**Exercise instructions:** Below are the records. Reproduce exactly the lines from the one containing "Task: Switch map layer to OSM" through the final line, and omit any pictures.

**Exercise data:**

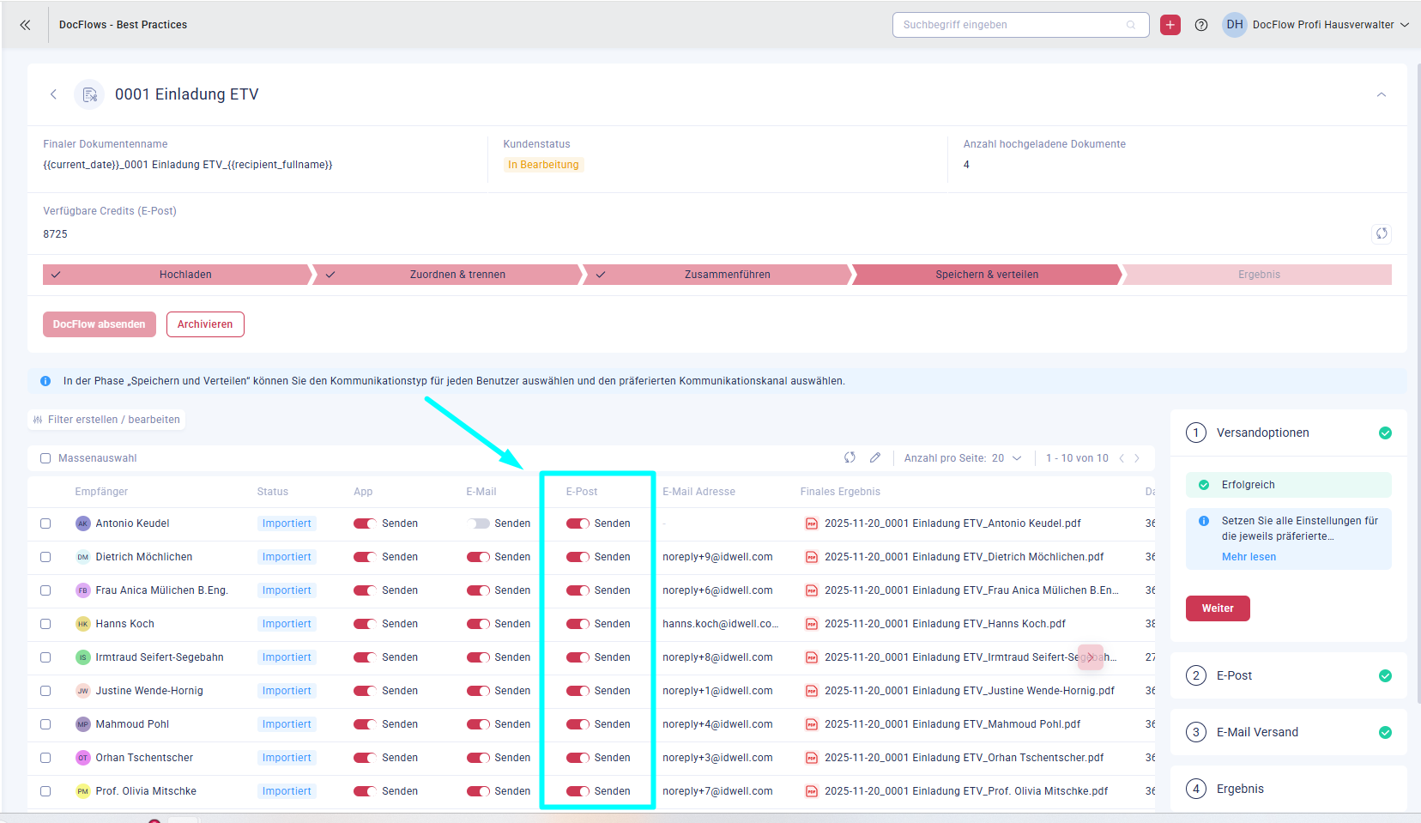The image size is (1421, 823).
Task: Open Anzahl pro Seite dropdown
Action: [x=1006, y=458]
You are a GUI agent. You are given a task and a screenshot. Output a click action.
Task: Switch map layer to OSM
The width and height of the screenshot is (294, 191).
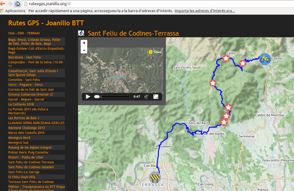coord(11,33)
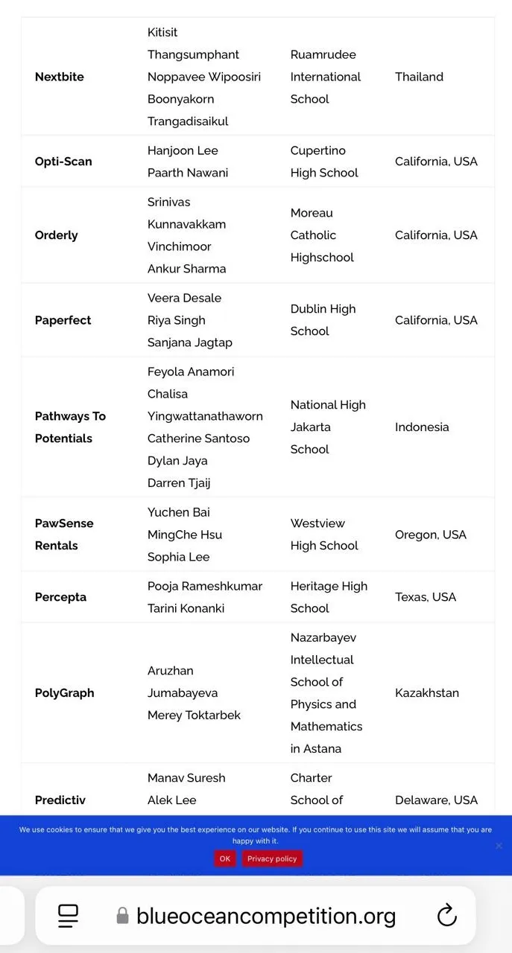Tap the Opti-Scan team name
The width and height of the screenshot is (512, 953).
[63, 162]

**Exercise solution:**
Task: Switch map layer to OSM
The width and height of the screenshot is (294, 191).
coord(11,33)
Tap the Opti-Scan team name
The width and height of the screenshot is (512, 953).
[63, 162]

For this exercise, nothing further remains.